Romper a polarização ‘não é fácil, mas não é improvável’, diz Michel Temer

O ex-presidente Michel Temer afirmou nesta segunda-feira, 1º de junho, que a eleição presidencial de 2026 ainda pode ter mudanças relevantes, apesar da força da polarização entre o presidente Lula e o senador Flávio Bolsonaro. Em entrevista ao Poder360 durante o 14º Fórum de Lisboa, Temer disse que romper esse cenário “não é fácil”, mas avaliou que a construção de uma alternativa competitiva “não é improvável”.

Michel Temer (MDB) afirmou que o quadro eleitoral ainda está em aberto e que pesquisas divulgadas neste momento não podem ser tratadas como resultado definitivo. Segundo ele, “a pesquisa de hoje não é a pesquisa de amanhã”, em uma referência ao fato de que a campanha oficial ainda não começou e de que novas movimentações políticas podem alterar o comportamento do eleitorado.

O ex-presidente disse que será preciso aguardar pelo menos até meados de julho, período de convenções e de definição mais clara das candidaturas, para avaliar com maior precisão o peso de cada nome na disputa. “Temos muito pela frente ainda, muita coisa pode surgir”, declarou.

A fala de Temer ocorre em um momento em que o debate nacional segue dominado por dois polos.
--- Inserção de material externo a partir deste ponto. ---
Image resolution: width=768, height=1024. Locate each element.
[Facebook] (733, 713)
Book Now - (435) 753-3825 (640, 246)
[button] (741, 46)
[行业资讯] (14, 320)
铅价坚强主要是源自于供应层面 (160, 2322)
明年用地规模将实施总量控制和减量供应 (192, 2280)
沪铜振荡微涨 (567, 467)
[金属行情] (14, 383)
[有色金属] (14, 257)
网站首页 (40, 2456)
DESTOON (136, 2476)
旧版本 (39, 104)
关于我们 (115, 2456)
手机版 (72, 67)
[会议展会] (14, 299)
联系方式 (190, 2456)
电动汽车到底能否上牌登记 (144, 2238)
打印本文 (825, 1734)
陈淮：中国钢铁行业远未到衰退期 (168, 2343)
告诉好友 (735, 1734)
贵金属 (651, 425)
De um lado, Lula tenta sustentar a força eleitoral do PT mesmo diante de críticas à economia, ao aumento de gastos e à dificuldade do governo em entregar resultados concretos. De outro, o bolsonarismo tenta se reorganizar em torno de Flávio Bolsonaro, mantendo a retórica de enfrentamento que marcou os últimos anos.

Temer evitou cravar se a alternativa à polarização virá de uma terceira via ou de outro tipo de composição política. Para ele, mais importante do que o rótulo é a apresentação de propostas. “Acho que é fundamental, e isso é importante, é que haja projetos que os candidatos apresentem”, afirmou.

O ex-presidente também defendeu que o próximo chefe do Executivo, logo no início do mandato, convoque representantes do Judiciário, do Legislativo e da oposição para uma conversa institucional. A ideia, segundo Temer, seria construir um “pacto republicano” capaz de reduzir o ambiente de tensão política no Brasil.

Na avaliação do ex-presidente, uma iniciativa desse tipo poderia ter efeito positivo tanto dentro quanto fora do país. “Isso teria uma repercussão interna extremamente favorável e externamente mais favorável ainda”, disse.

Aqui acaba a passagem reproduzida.